A landmark hotel that shapes the image and history of St. Petersburg. In 1901, London-based company Palace Hotel bought a land plot at Bolshaya Morskaya Street, along with the tenement building that stood there, in order to open an expensive hotel. To carry out the plans, the company hired St. Petersburg architect Fyodor Lidval.
The hotel opened its doors in 1912, and through the efforts of many it turned out to be the best place in the city – with electricity and heating, with its own pastry cook and women-only meeting salons, with a winter garden and a library and a bunch of other important things that were not readily available to the residents of St. Petersburg in the early 20th century.
Up until the revolution of 1917, all was as good as it gets. Then Astoria had suffered several assaults and was later nationalized and incorporated. The hotel was passed under control of the Intourist company that managed it up until 1996. During World War II, the building housed a military hospital, and for a short while after the war it served as an apartment building for members of the creative community, who along with the roof over their heads were given allotments of land for a vegetable garden right between the Astoria and St. Isaac’s Cathedral.
For half a century after that, Astoria bloomed, attracting celebrities of all kinds, from Margaret Thatcher and Maya Plisetskaya to Alain Delon and Depeche Mode.

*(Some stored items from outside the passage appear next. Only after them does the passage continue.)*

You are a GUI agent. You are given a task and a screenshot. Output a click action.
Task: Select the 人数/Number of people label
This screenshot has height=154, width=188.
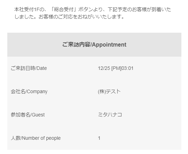click(x=36, y=138)
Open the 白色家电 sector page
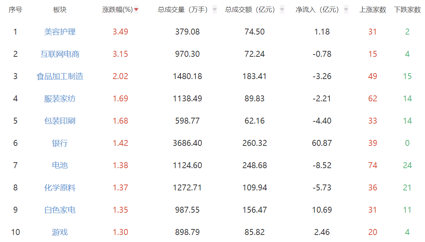Screen dimensions: 425x242 click(x=60, y=210)
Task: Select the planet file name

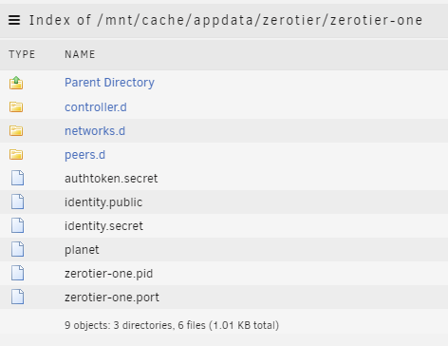Action: click(x=82, y=250)
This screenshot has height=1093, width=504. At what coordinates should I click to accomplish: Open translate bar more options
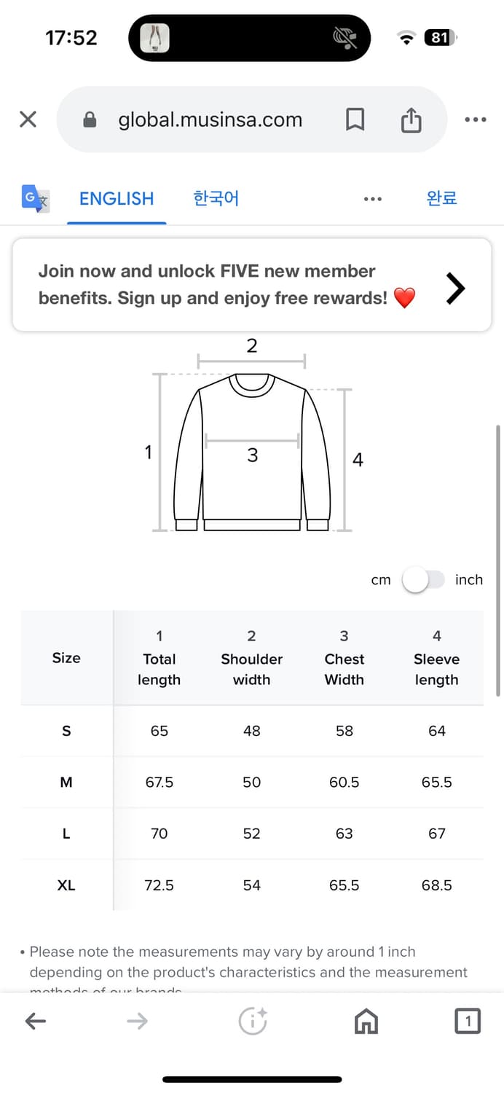372,198
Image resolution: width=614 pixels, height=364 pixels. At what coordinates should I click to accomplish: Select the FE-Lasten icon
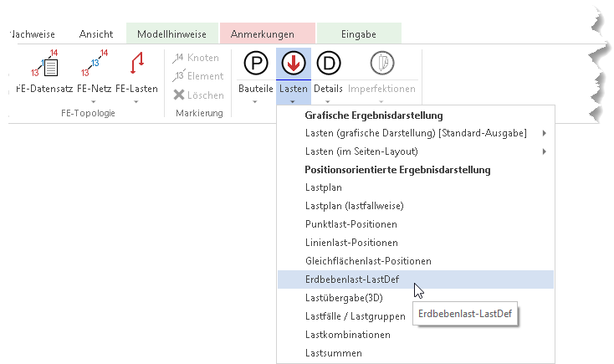pyautogui.click(x=136, y=64)
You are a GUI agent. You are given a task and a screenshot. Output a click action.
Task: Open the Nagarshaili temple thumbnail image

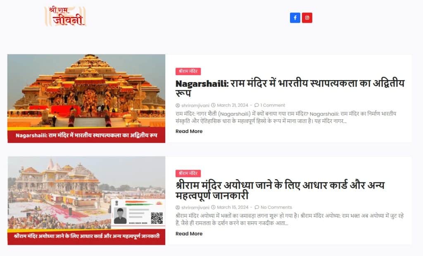[x=86, y=98]
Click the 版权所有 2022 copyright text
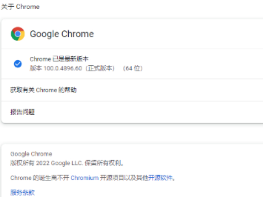 pyautogui.click(x=30, y=163)
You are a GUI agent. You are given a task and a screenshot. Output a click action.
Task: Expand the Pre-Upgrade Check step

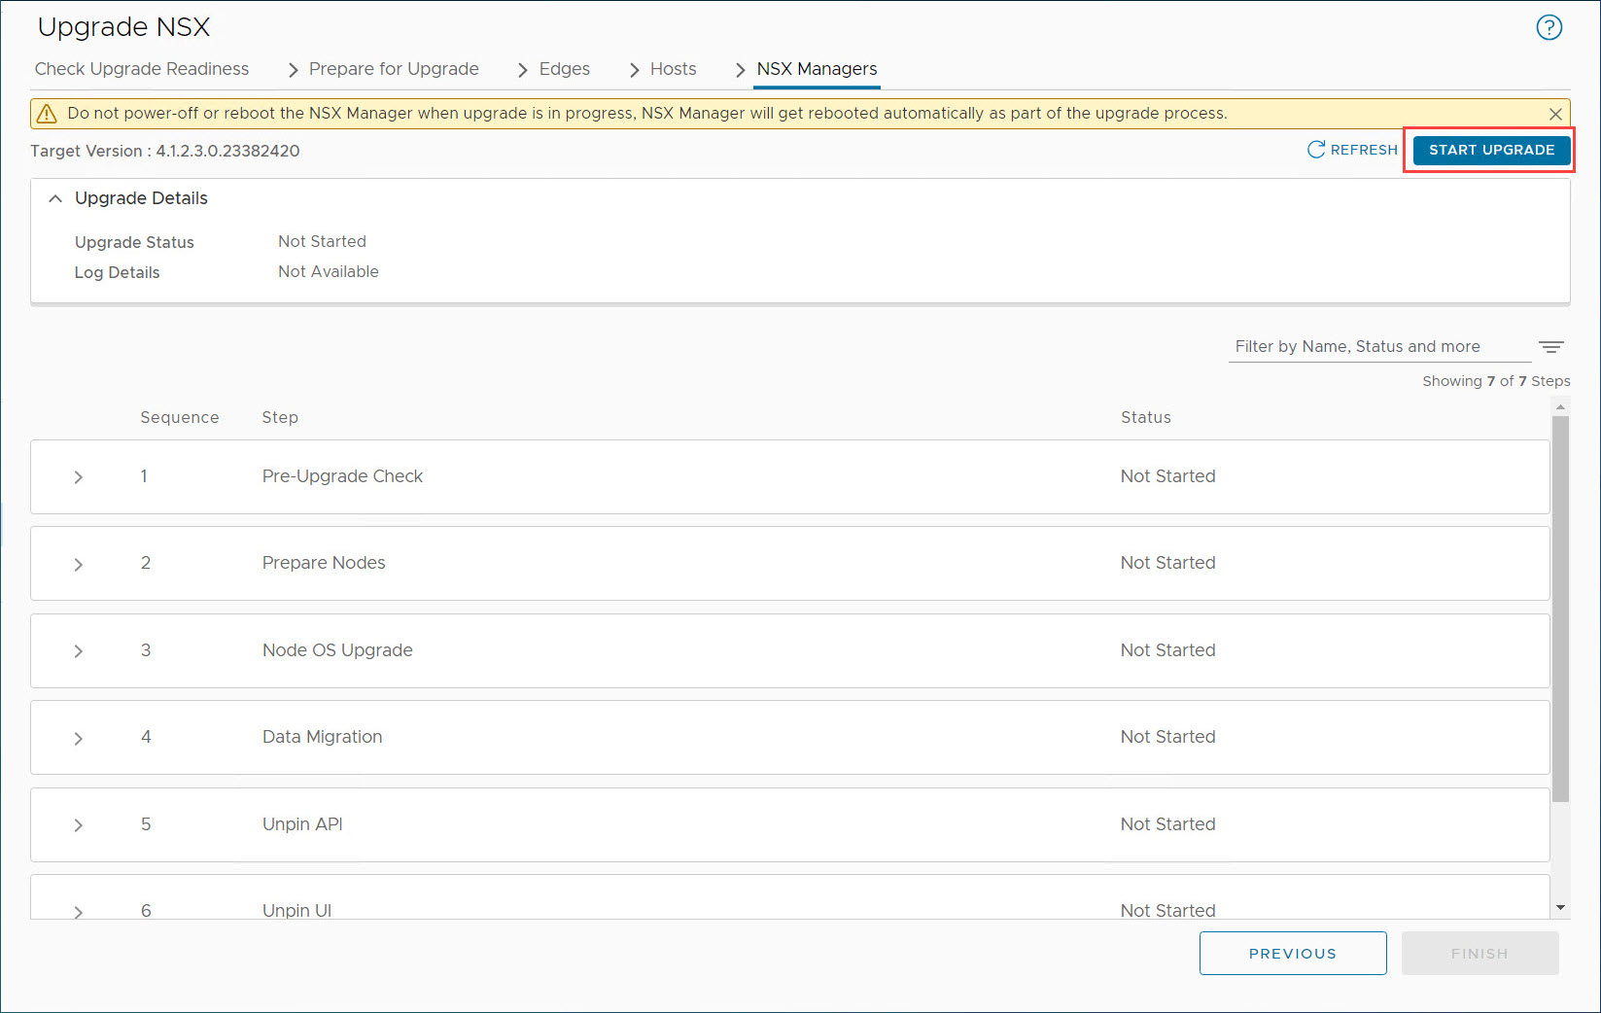79,477
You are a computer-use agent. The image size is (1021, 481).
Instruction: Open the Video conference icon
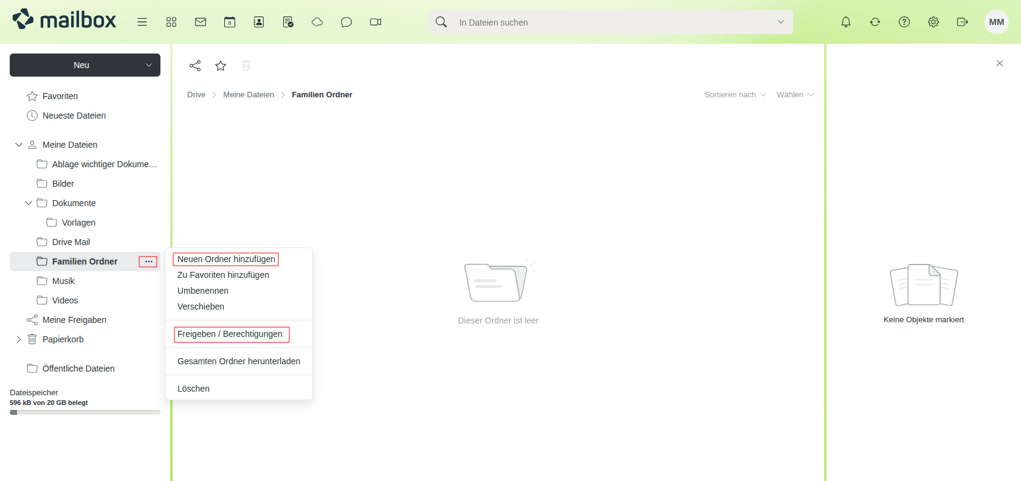[x=376, y=22]
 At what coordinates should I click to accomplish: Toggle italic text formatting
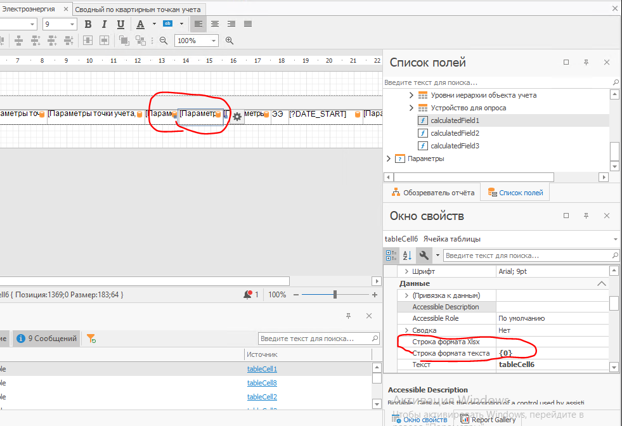click(x=104, y=24)
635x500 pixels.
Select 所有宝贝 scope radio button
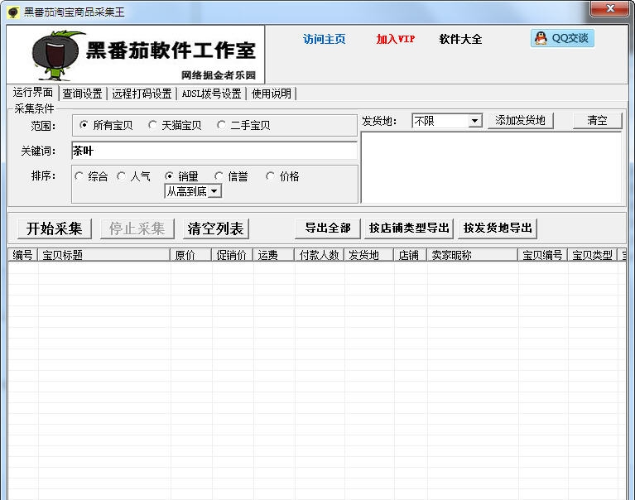click(84, 125)
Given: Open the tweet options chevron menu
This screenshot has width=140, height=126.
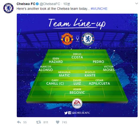Looking at the screenshot, I should click(137, 4).
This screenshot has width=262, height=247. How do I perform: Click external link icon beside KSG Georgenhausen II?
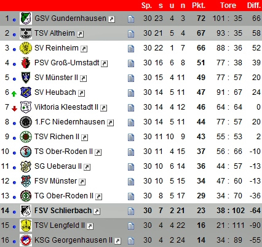point(117,241)
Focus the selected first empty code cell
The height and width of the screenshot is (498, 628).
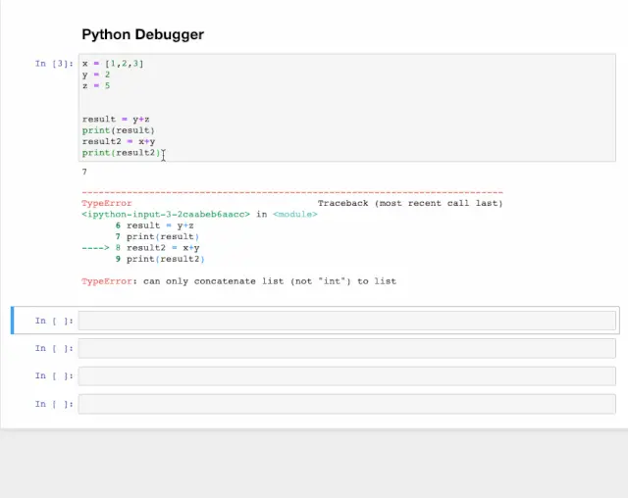346,321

In 2012, the hotel was reconstructed once again, elevating the quality of its premises even further, and the results of that process we can observe today: excellent breakfasts with a view of St. Isaac’s Cathedral, surrounded by crimson velvet and crystalware, interior decorations that use linen of rare beauty, historical elements of décor, and a quiet and on-the-spot service that have been instituted here through the efforts of the British hospitality group Rocco Forte Hotels.